A Parigi, Simonetta Greggio lavora come commessa e baby sitter ed intanto prova a studiare letteratura. «C'era un corso che teneva Milan Kundera, riservato a sole dodici persone, ed io ho fatto di tutto per entrarci, poi mi sono accorta che le sue lezioni erano un po' noiose, che avrei preferito Stephen King». Piccoli lavori, poi un piccolo colpo di fortuna. «Una mattina sono scesa da casa, a Parigi, in camicia da notte, e sono andata al bar all'angolo a fare colazione. Ho incontrato un ragazzo, abbiamo parlato, lui mi ha detto che faceva il giornalista, io ho detto che mi piaceva scrivere, e lui mi ha portato ad Actuel e li, anche se non scrivevo ancora bene in francese, ho cominciato». Ma non è una favola. «In questi venti anni ho trovato tante porte chiuse, in Francia come in Italia, ma mi ero tagliata i ponti alle spalle e li, a Parigi, volevo farcela».

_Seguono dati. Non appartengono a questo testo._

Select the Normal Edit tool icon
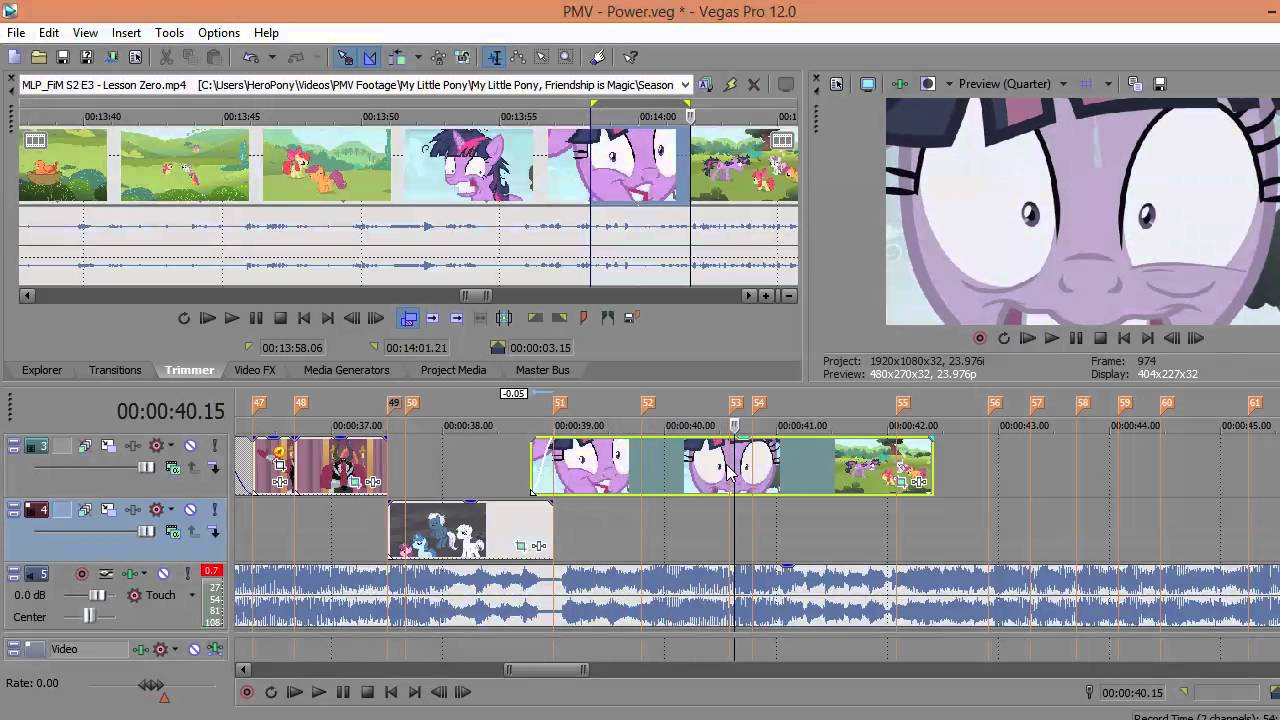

Sono cosi arrivati i primi libri. «Il primo - dice - è stata una guida agli Hotel de Charme italiani, ha venduto moltissimo anche se l'editore non mi ha pagato. Poi ho continuato con libri sulla cucina, sul giardinaggio...» Ed è arrivata alla letteratura. «Ho sempre scritto - dice Simonetta - solo che mi piacevano i grandi autori e trovavo che, in confronto, pubblicare le mie cose significava sacrificare alberi inutilmente. Però mi accorgevo anche che venivano pubblicate cose peggiori di quelle che scrivevo ed allora ho provato». Ha mandato una serie di racconti alle principali case editrici italiane, ma solo Einaudi le ha risposto, e troppo tardi, perché nel frattempo in Francia le cose erano andate più veloci. «Ho mandato - dice - trenta pagine in francese ad una sola casa editrice e mi hanno risposto tre giorni dopo, dicendo che volevano il mio libro». E cosi Simonetta Greggio è diventata una scrittrice francese. «Mi piace molto - confessa - scrivere in francese, perché il francese è la mia lingua da donna adulta, la lingua in cui per me non esiste condizionamento, non esiste passato, non esistono legami». Parlando ad un giornale francese Simonetta Greggio ha riassunto il tutto dicendo che scrive in francese perché non essere letta dal padre. I francesi come autrice l'hanno presa molto sul serio. «Da poco - racconta - in Francia è uscito il mio secondo libro, che si intitola Etoile, e sta andando ancora meglio del primo. L'hanno già venduto all'estero. In Italia ci sono tre editori che se lo contendono. L'ho scritto sull'onda di un'idea improvvisa, in poco tempo, ed il fatto che Le Monde gli abbia dedicato tanta attenzione mi ha stupita. In realtà, mi piace scrivere ma il sogno vero è quella di fare l'editore, pubblicare i libri degli altri».